Bacaan |
Sesudah Turunnya

Desember 09, 2019

Baca Juga

Saya duduk di samping jendela. Sedikit berharap, mendung di luar menjatuhkan hujannya di tempat yang benar. Kota kami sedang dirundung panas yang pengap. Hujan jadi hal sederhana yang paling dirindukan.

Sayangnya, hujan malah tiba terlambat di pinggiran kota, tempat tinggal kami. Kata orang, berdasarkan status dan story, hujan tiba lebih cepat di penghujung pintu selamat datang. Ia berlarian di setiap atap bangunan. Menenggelamkan aroma knalpot di jalan protokol. Berganti petrichor dari atas aspal.

Seolah hujan memang memakai sistem zonasinya sendiri. Turun parsial.

"Barangkali, proyek tol layang itu yang bikin hujan ndak turun di sini. Coba mi lihat, hujan di sana turun terus. Tidak pernah lewati itu proyek," kelakar seorang teman, beberapa hari sebelumnya.

Kami menyambutnya dengan gelak tawa. Kata orang, proyek-proyek besar memang butuh pawang hujan agar pekerjaannya cepat selesai. Kalau tidak, denda mengintai pengerjaan yang melewati target awal.

Saya begitu setia menanti hujan. Tak ubahnya seorang kekasih yang menengok kereta lewat pukul berapa. Memastikan setiap orang yang turun dari pintu kereta. Menyimpan luapan rindu untuk seseorang yang ditunggu-tunggu cukup lama.

Lagipula, saya belum punya pekerjaan lain yang terlalu penting.

"Do you want to spend the first rain with me?"

Saya pernah mendapatkan pertanyaan seperti itu. Betapa hujan menjadi hal paling dirindukan di kota ini. Orang-orang sudah terlampau gerah dengan panas yang semakin menjadi-jadi. Sebisa mungkin kami ingin menikmati kembali masa kanak-kanak yang tertinggalkan oleh waktu.

Benar seperti itu.

Suatu ketika, saya sengaja mengenakan kaos biasa. Tanpa jaket. Bercelana pendek. Tanpa dompet. Menepi ke warkop langganan, memesan kopi-susu panas. Jika hujan turun, agak perlahan, saya bisa langsung keluar dengan alasan bolak-balik indekos mengendarai motor.

Ternyata, hujan benar-benar turun. Ia menderas sebentar.

Saya hendak keluar dan memastikan tempiasnya. Akan tetapi, saya terlampau malu untuk mencari-cari alasan "masuk akal" untuk menantang hujan di luar. Seorang teman sedang sibuk merampungkan naskah berita di hadapan saya.

Perintah A | Ringkas tulisan tentang menanti hujan di atas dalam dua kalimat.
Perintah B | Teruskan tulisan tentang menanti hujan di atas, dimulai sesudah kalimat terakhirnya.

Cuplikan Materi |

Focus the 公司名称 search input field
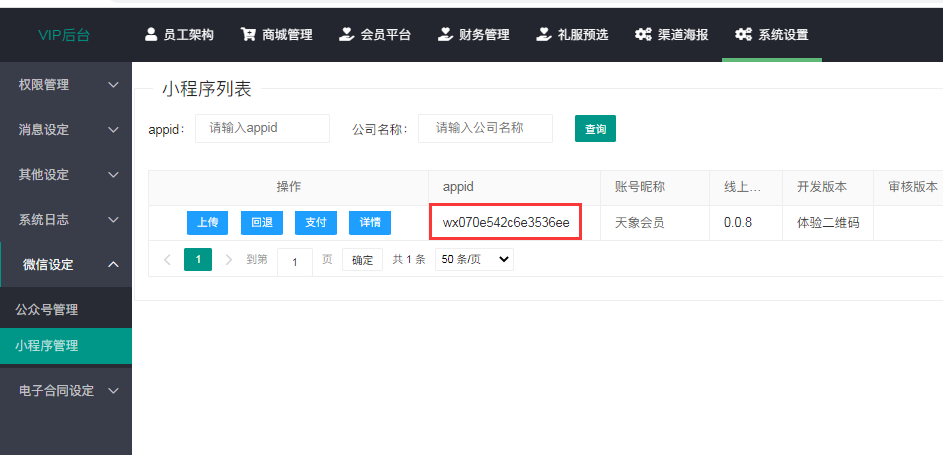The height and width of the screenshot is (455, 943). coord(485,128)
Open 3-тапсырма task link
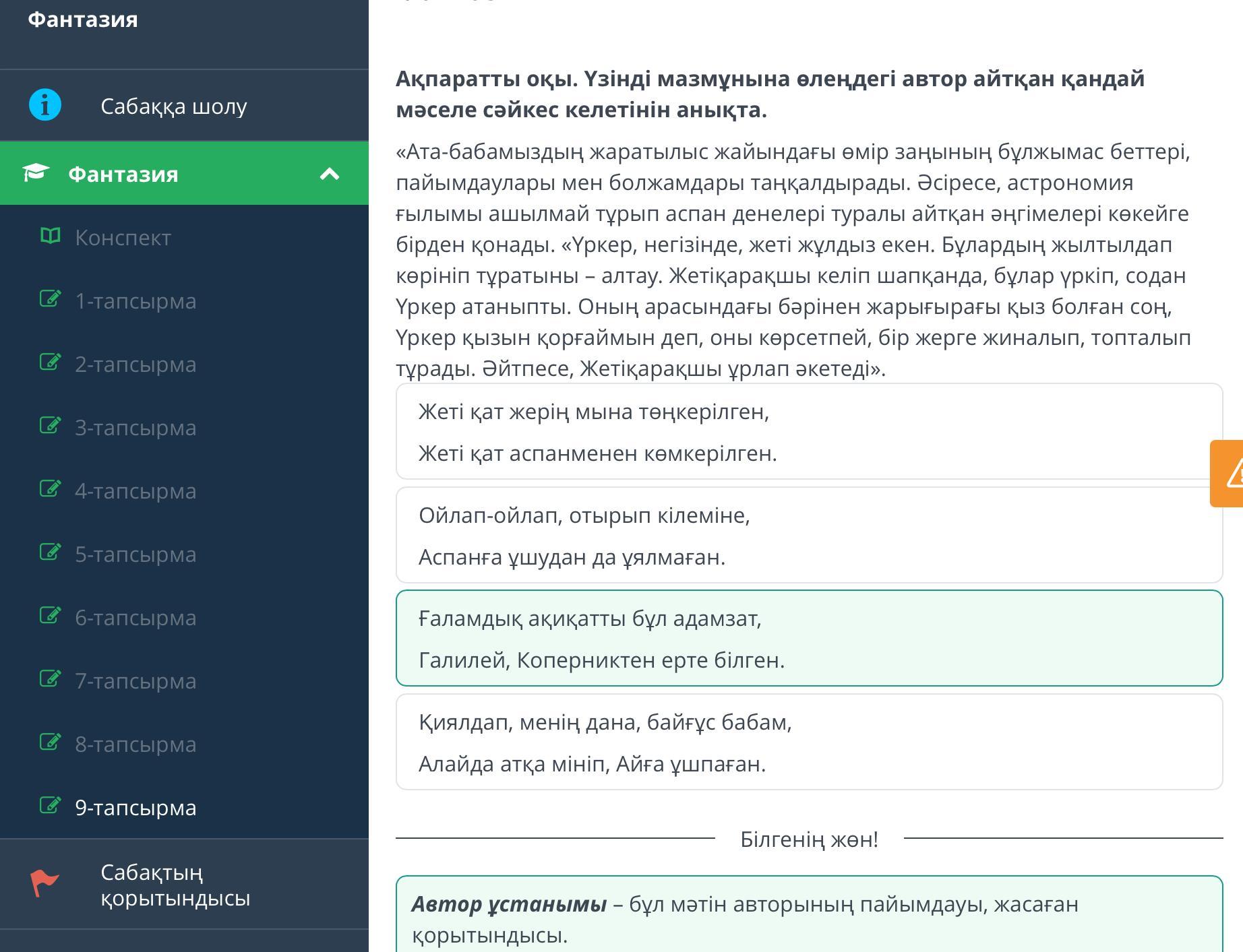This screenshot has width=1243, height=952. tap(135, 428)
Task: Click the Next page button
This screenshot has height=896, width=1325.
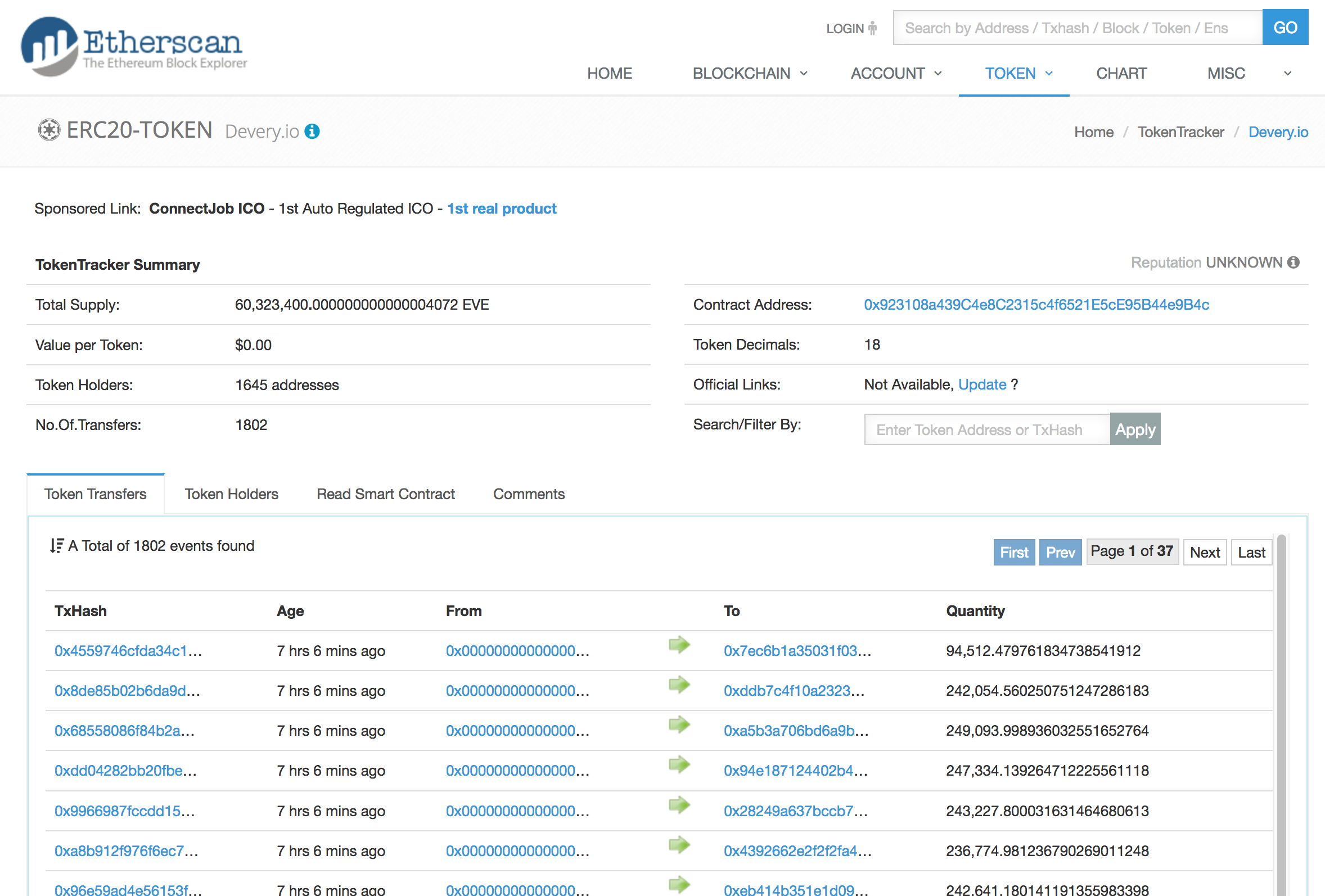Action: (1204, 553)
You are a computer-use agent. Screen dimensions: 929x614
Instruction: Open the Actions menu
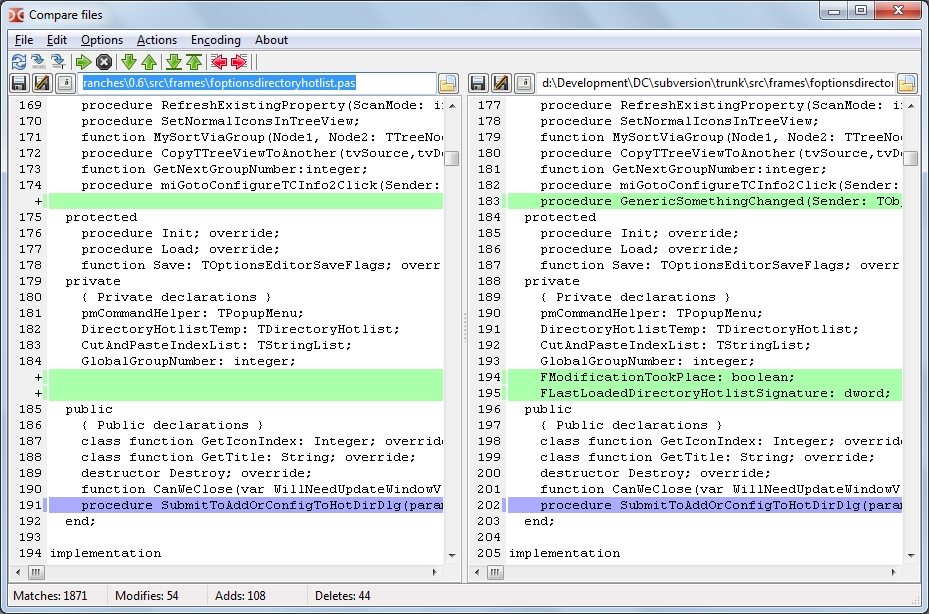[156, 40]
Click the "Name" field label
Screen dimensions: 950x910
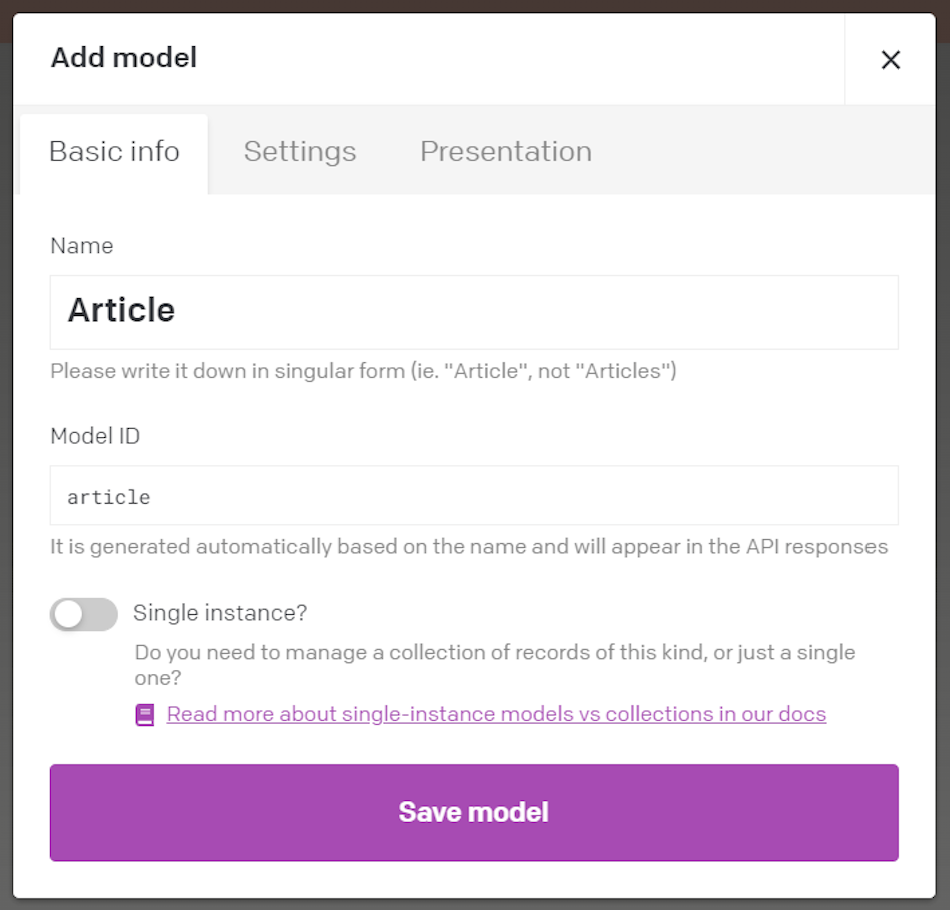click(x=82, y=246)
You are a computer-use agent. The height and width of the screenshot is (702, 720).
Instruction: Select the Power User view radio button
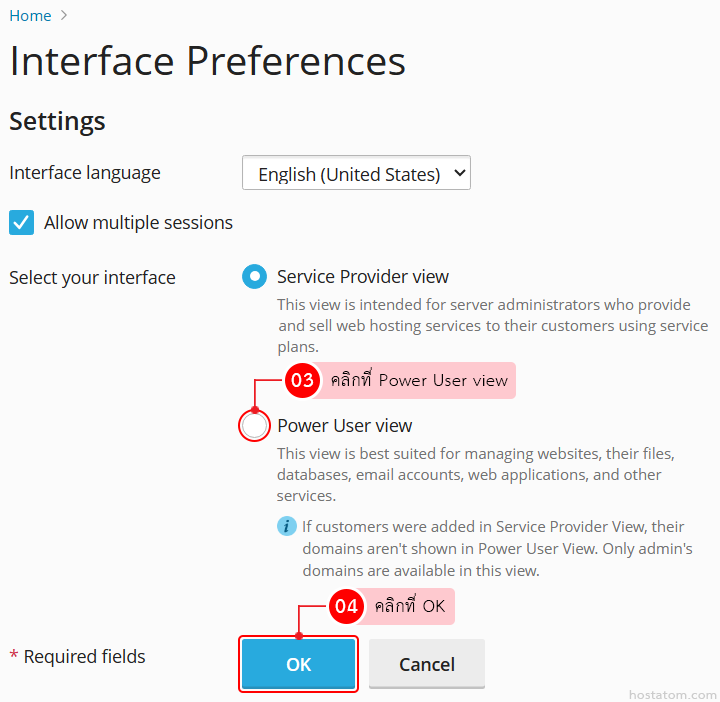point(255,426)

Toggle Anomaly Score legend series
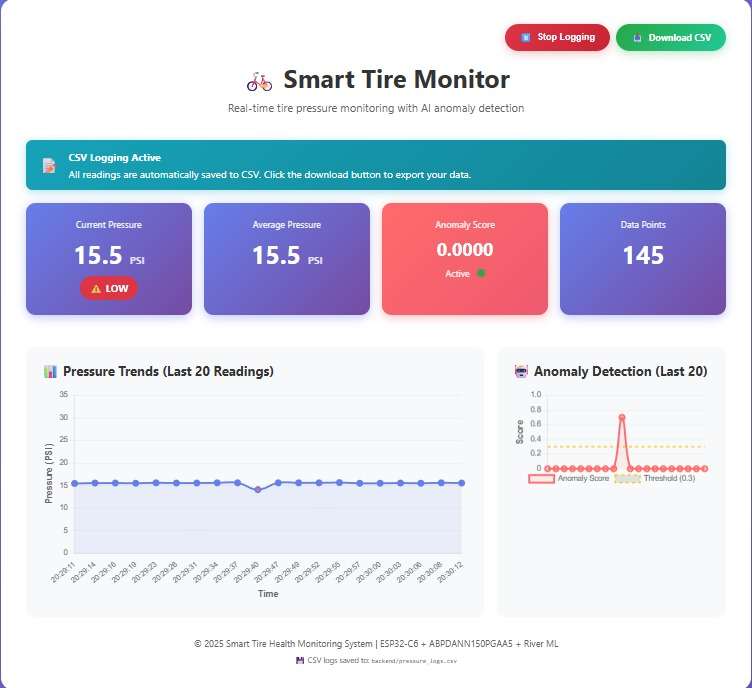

Jawaban Latihan A | Kota tempat penulis tinggal sedang dilanda panas yang pengap sehingga hujan sangat dirindukan, tetapi hujan terlambat turun di pinggiran kota tempat tinggalnya, sedangkan di bagian kota lain kabarnya hujan tiba lebih cepat. Penulis setia menanti hujan dan suatu kali sengaja berpakaian seadanya di warkop langganan agar bisa keluar saat hujan turun, tetapi ketika hujan benar-benar deras, ia terlalu malu mencari alasan untuk keluar karena seorang teman sedang menyelesaikan naskah berita di hadapannya.

Jawaban Latihan B |
Hujan tak seperti kekasihmu di tepi stasiun, yang rela duduk lebih lama dari jadwalnya. Menunggumu dengan hadiah pelukan hangat. Karenanya, saya tak mendapati hujan berlama-lama tiba di tempat kami. Tak bisa menunggu saya yang menunda waktu lebih lama.

Saya menyesalinya. Sungguh. Saya telah lama menanti dan justru menyia-nyiakan kedatangannya. Seharusnya, seperti sebuah pelukan, saya merentangkan tangan lebar dan memejamkan mata menghadapinya.

Oleh karena itu, saya tiba lebih awal pada hari berikutnya. Langit kian bergumul dan menggumpal. Kelam. Bunyi gemuruh menggelegar. Isyarat hujan akan tiba, meski tak pernah tepat waktu.

Bintik air menghantam permukaan seng. Bunyinya berurutan. Berirama. Seperti membentuk nada yang hanya dimengerti oleh semesta. Semakin keras. Semakin beringas. Tempiasnya tumpah menghantam permukaan tanah. Hujan pun berlari-lari di pelataran parkir.



"Mau ke mana?" ujar seorang teman.

"Ke kosan dulu sebentar," balas saya, setelah hujan memanggil-manggil cukup lama. Tariannya memudar perlahan. Sebentar lagi, barangkali menghilang kembali digulung awan.

Saya tak ingin melewatkannya lagi.

Titik air menyentuh ubun-ubun. Helai rambut porak-poranda oleh hujan. Sisanya berlomba turun menyapu wajah. Tanpa mengenakan helm, wajah seperti mendapatkan skin care-nya sendiri. Pakaian saya basah, namun tak kuyup.

It's so dramatic.

Hujan di pelataran parkir. (Imam Rahmanto)

Saya mana peduli.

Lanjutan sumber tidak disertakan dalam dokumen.